LONDON/HOUSTON, Oct 31 (Reuters) - Oil industry shareholders concerned about poor returns and costly projects urged executives from Big Oil this week to return cash to shareholders - and at least one of the world's top five petroleum companies fully acquiesced.
As they posted third-quarter results, the leading oil companies vowed to control spending and to put cash in the pockets of investors through asset sales, share buybacks or dividends while analysts grumbled about lagging stock prices.
BP Plc, the smallest of the group of five, was the most aggressive. It raised its dividend, cut back capital spending plans, and ramped up its asset sales target to $10 billion over the next two years from between $4 billion and $6 billion previously - cash that will also go back to shareholders.
Its shares have risen 6.8 percent since Monday's close.

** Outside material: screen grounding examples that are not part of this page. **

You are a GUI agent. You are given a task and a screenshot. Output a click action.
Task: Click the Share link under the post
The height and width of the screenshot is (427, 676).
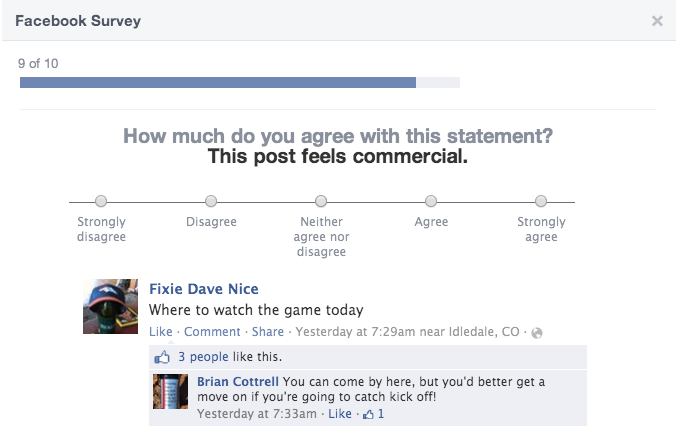click(x=268, y=332)
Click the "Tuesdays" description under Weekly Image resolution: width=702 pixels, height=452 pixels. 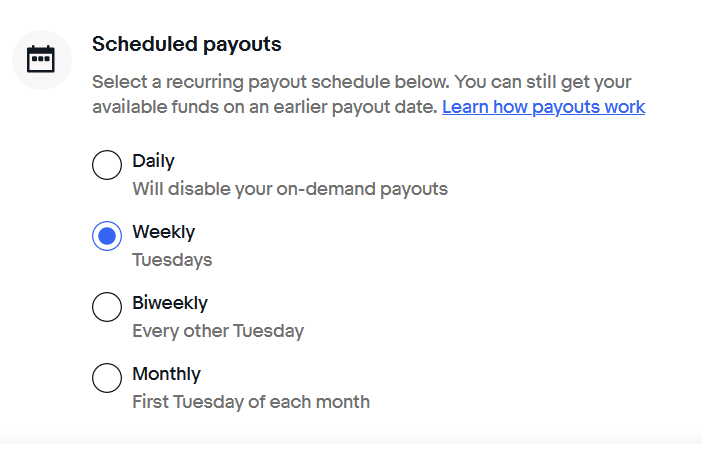click(x=172, y=260)
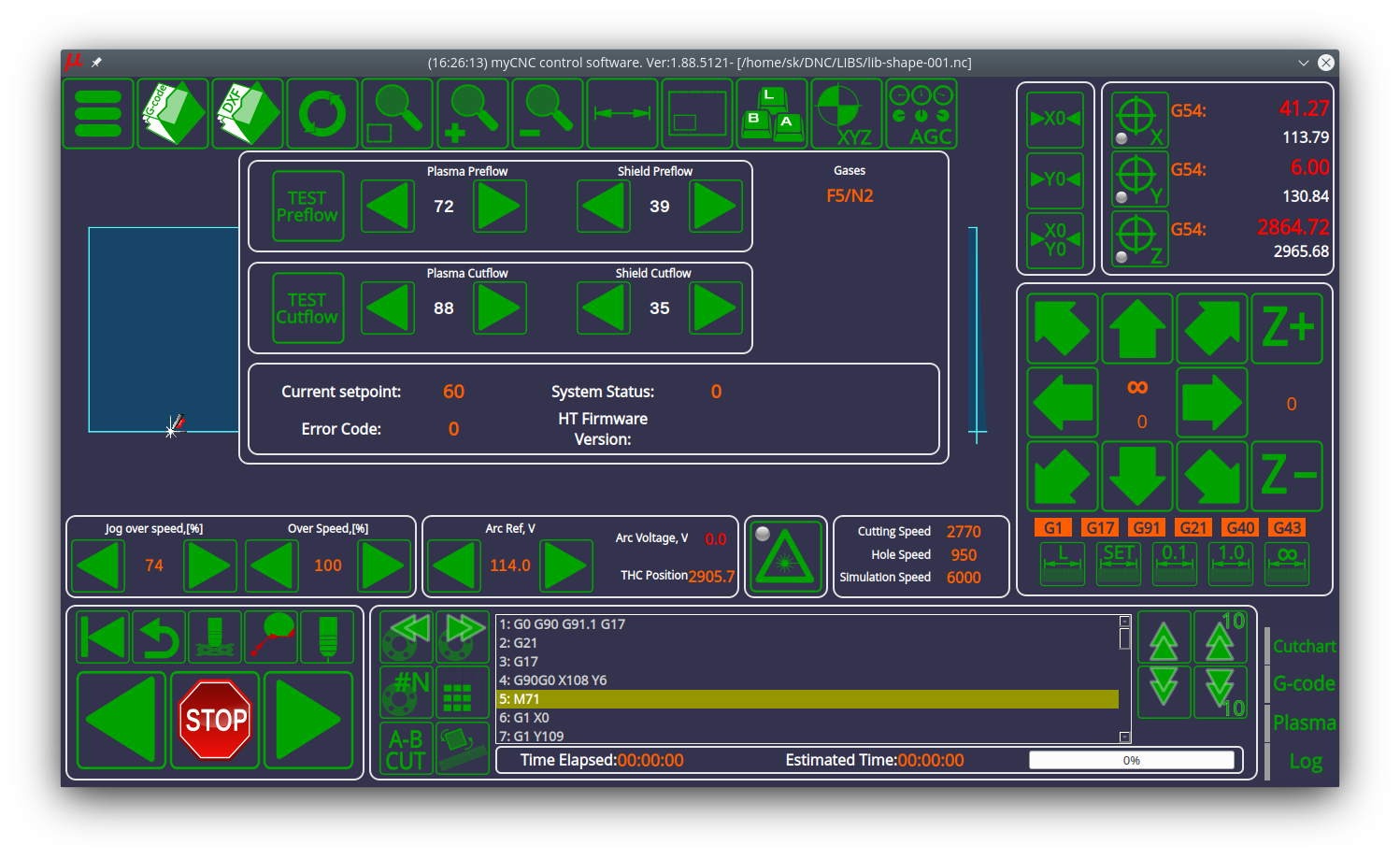
Task: Expand the title bar chevron dropdown
Action: (x=1303, y=63)
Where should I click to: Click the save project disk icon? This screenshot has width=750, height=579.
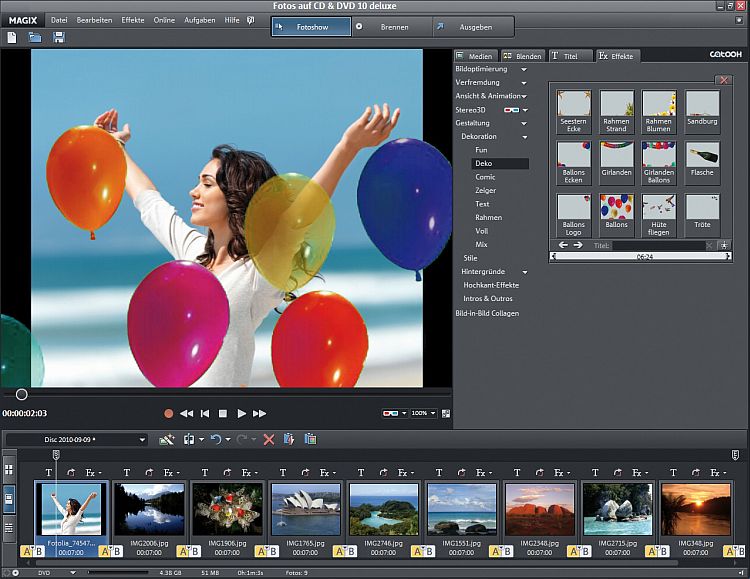click(59, 37)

"At the moment the market likes oil companies that cut back on expenditure and pay out big dividends," said Malcolm Graham-Wood, analyst and adviser at VSA Capital.
The other companies - Exxon Mobil Corp, Chevron Corp , Royal Dutch Shell Plc and Total SA - acknowledged spending heavily to prevent output from falling but stopped short of major changes.
Exxon indicated its capital expenditures may subside next year after planned spending of $41 billion this year. It said it has returned $5.8 billion to shareholders in the third quarter through dividends and share repurchases, but did not raise its dividend.